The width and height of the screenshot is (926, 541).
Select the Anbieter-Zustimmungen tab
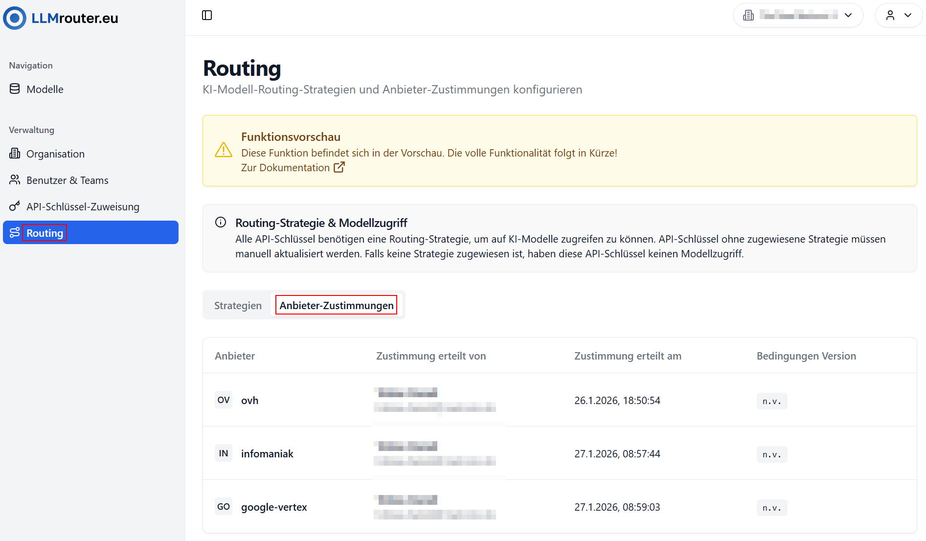336,305
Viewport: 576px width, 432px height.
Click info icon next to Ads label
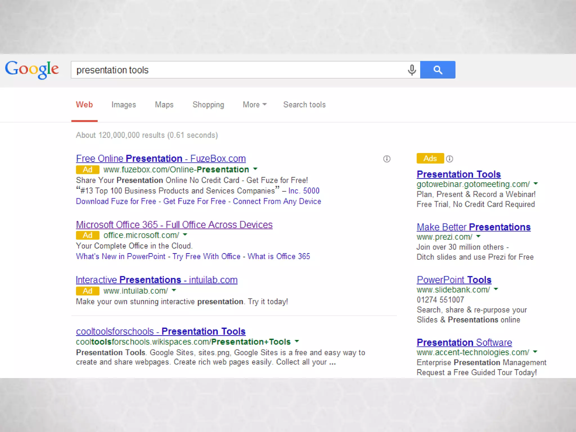pyautogui.click(x=449, y=159)
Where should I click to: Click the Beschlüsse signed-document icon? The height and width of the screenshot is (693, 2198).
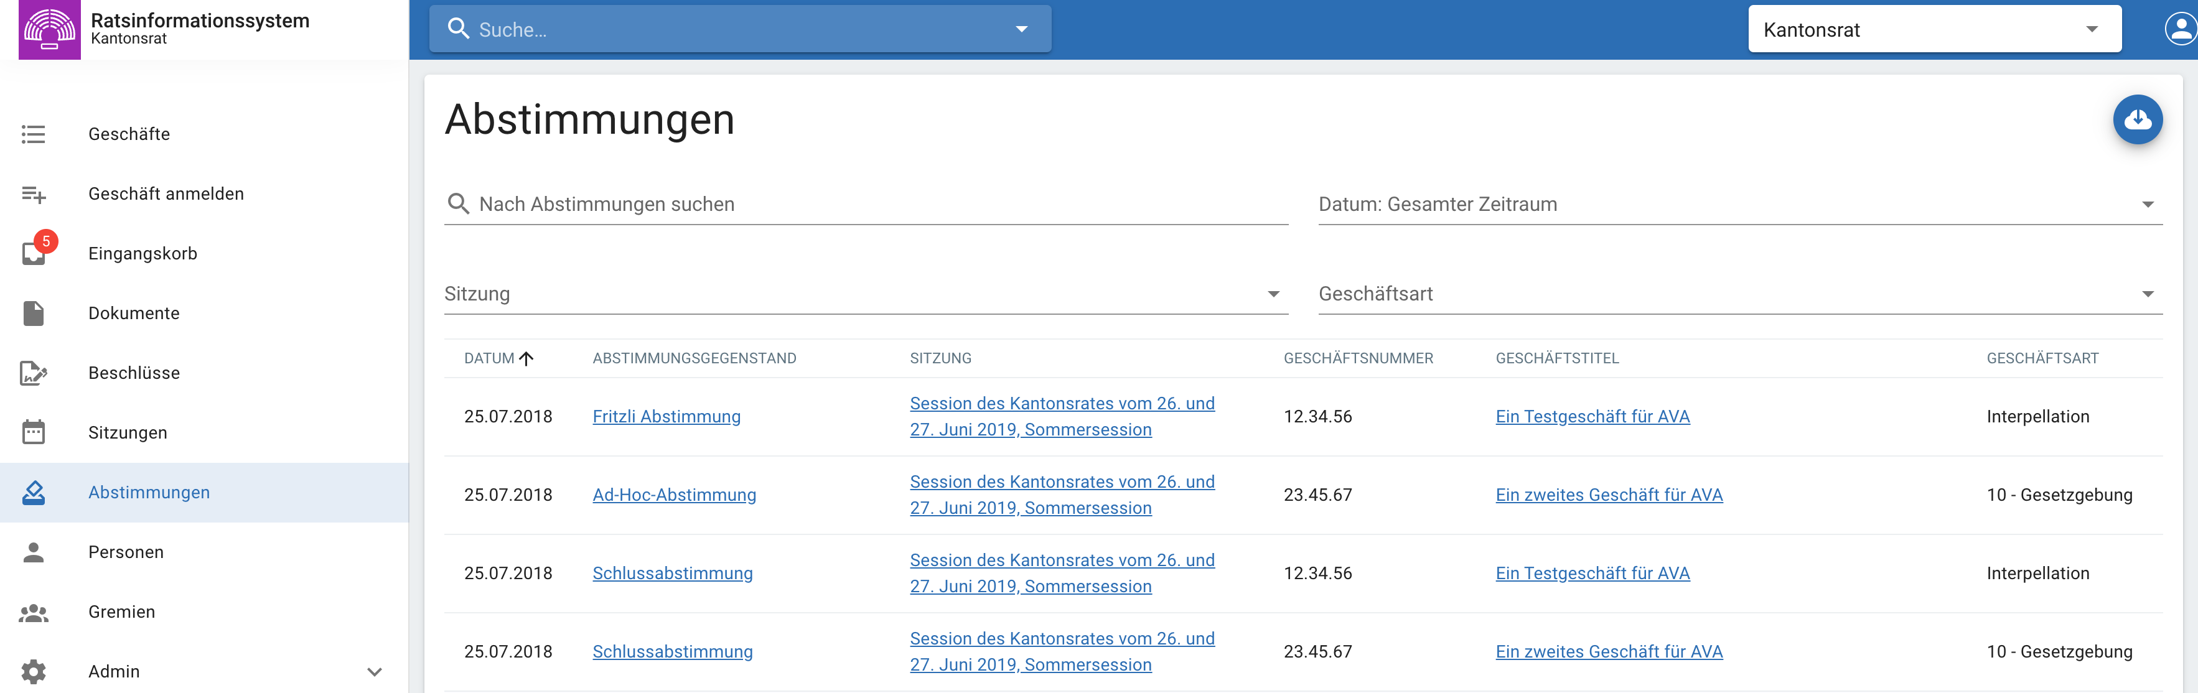[34, 373]
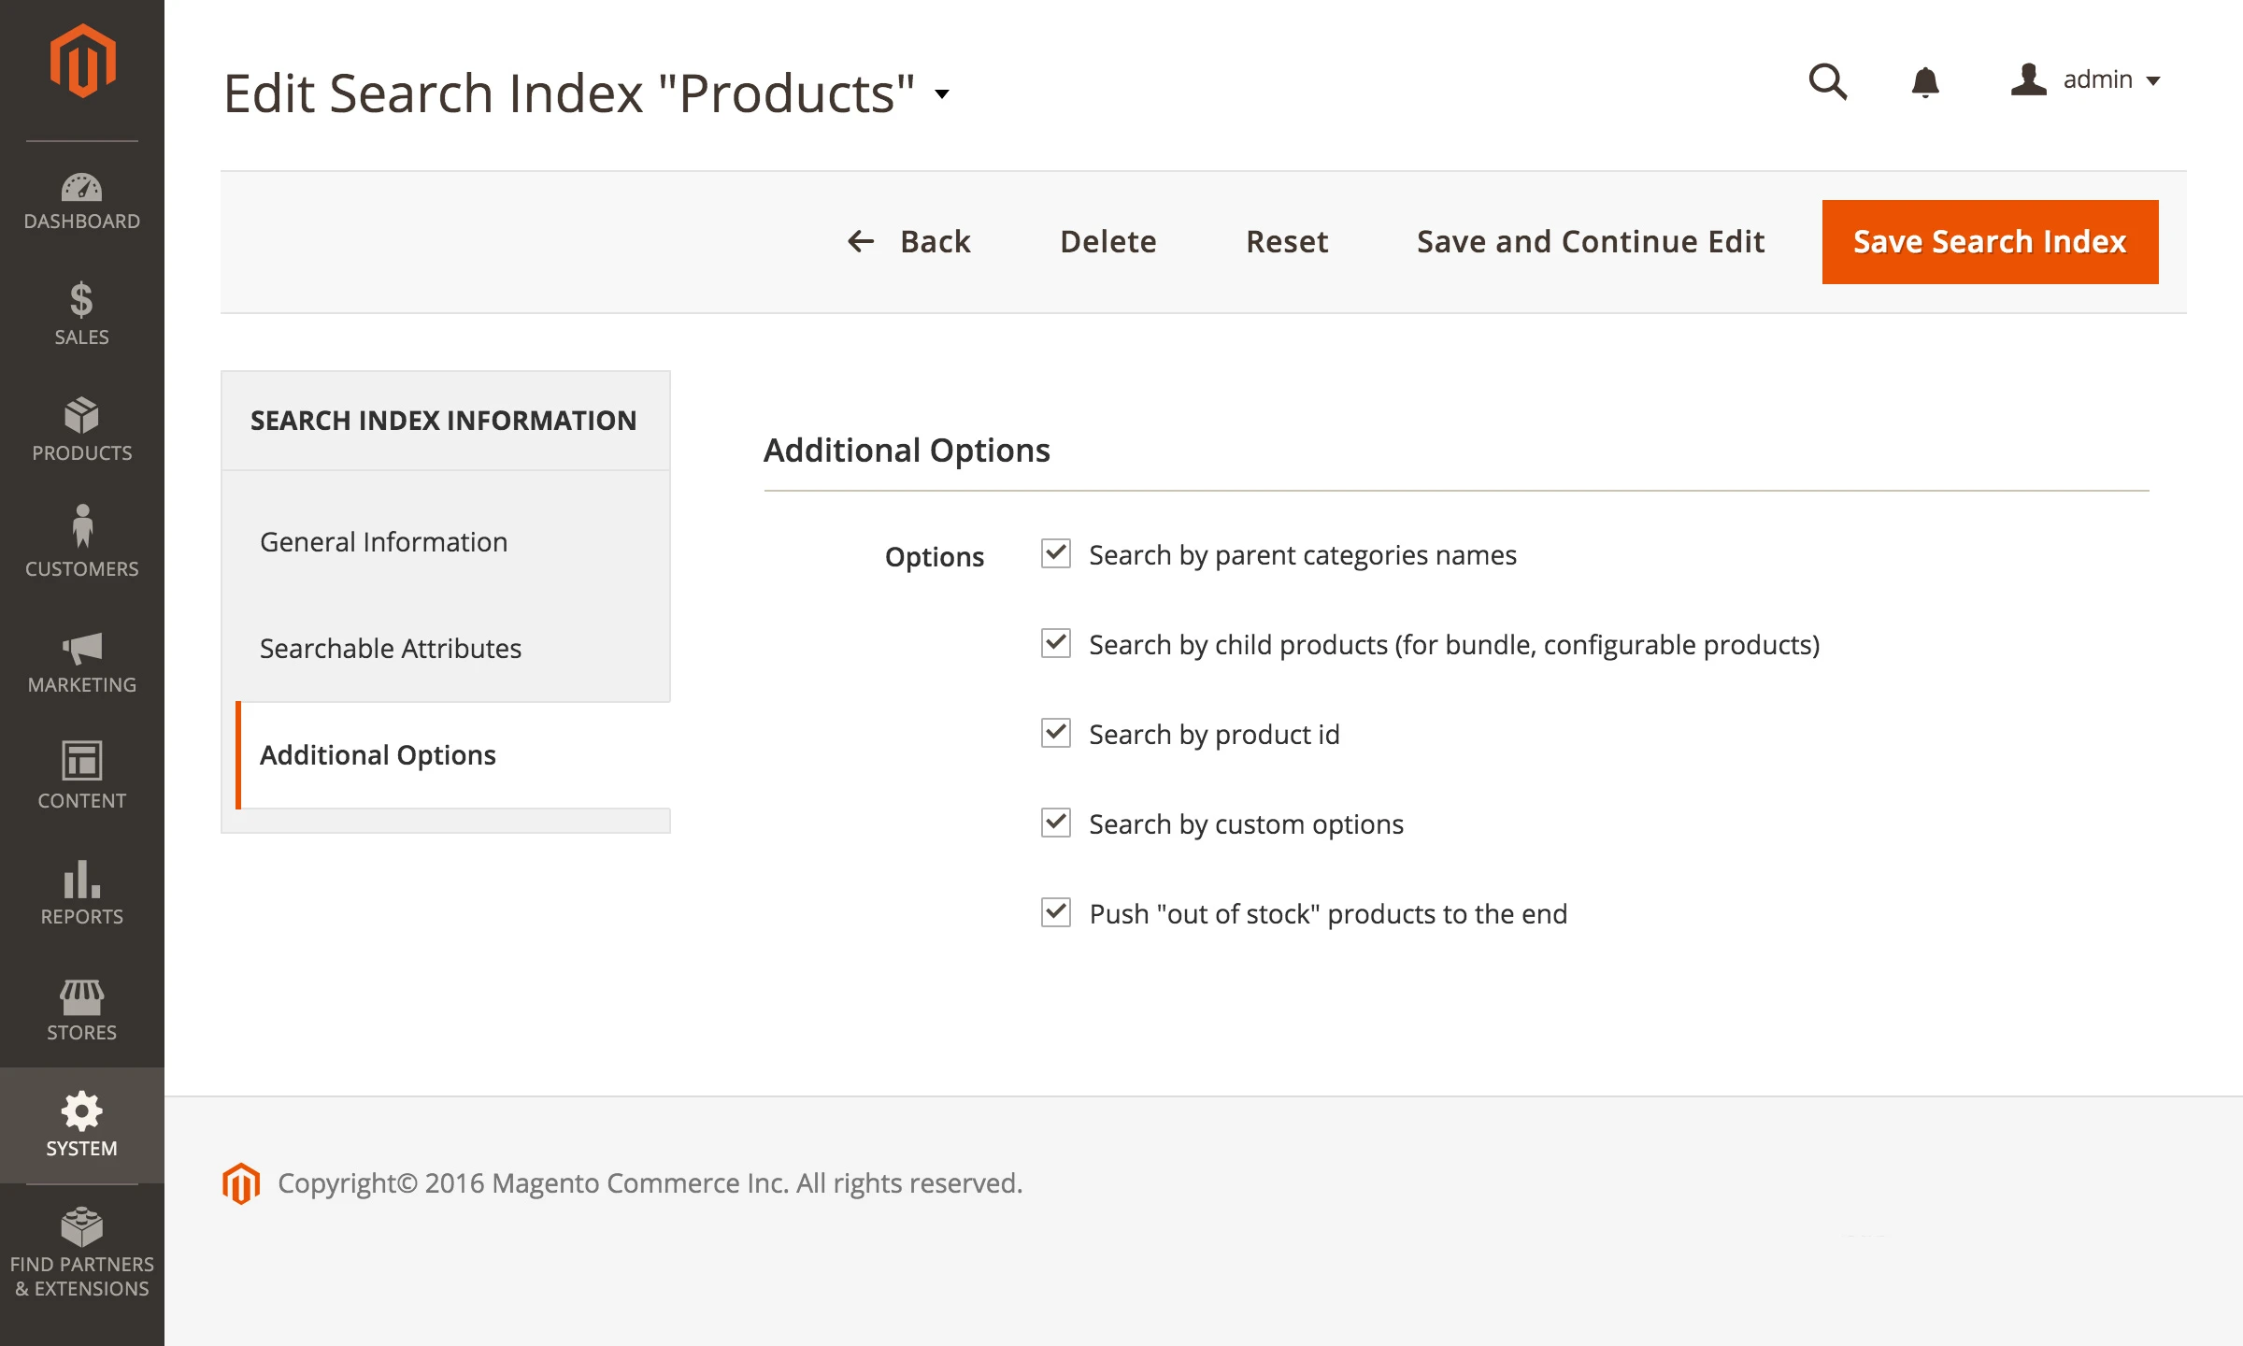Open the page title dropdown arrow

[942, 93]
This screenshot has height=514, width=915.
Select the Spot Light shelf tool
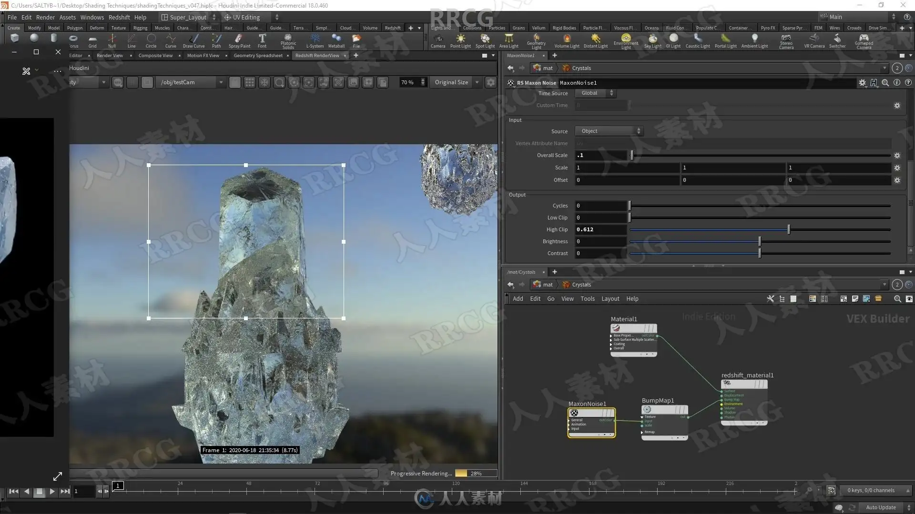click(x=485, y=40)
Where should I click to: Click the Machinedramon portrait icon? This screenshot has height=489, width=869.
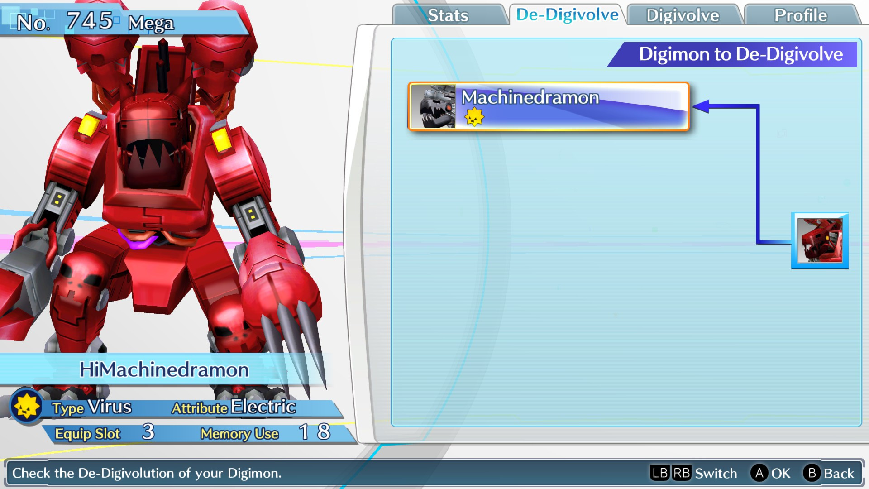(x=433, y=107)
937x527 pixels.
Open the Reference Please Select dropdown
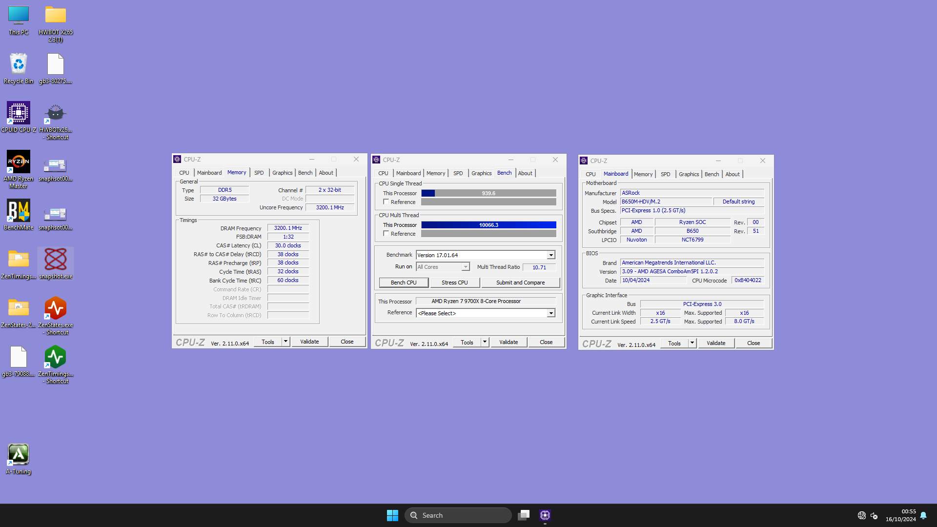pyautogui.click(x=550, y=313)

········

Please give all of the material again, exactly, without the images.

Task response:
The width and height of the screenshot is (926, 541).
Select the Anbieter-Zustimmungen tab
336,305
Viewport: 576px width, 432px height.
Click info icon next to Ads label
pyautogui.click(x=449, y=159)
Where should I click to: Click the Beschlüsse signed-document icon? The height and width of the screenshot is (693, 2198).
[34, 373]
Open the page title dropdown arrow

[942, 93]
This screenshot has height=514, width=915.
Select the Spot Light shelf tool
click(x=485, y=40)
Where should I click to: Click the Machinedramon portrait icon? This screenshot has height=489, width=869.
(x=433, y=107)
937x527 pixels.
Open the Reference Please Select dropdown
pyautogui.click(x=550, y=313)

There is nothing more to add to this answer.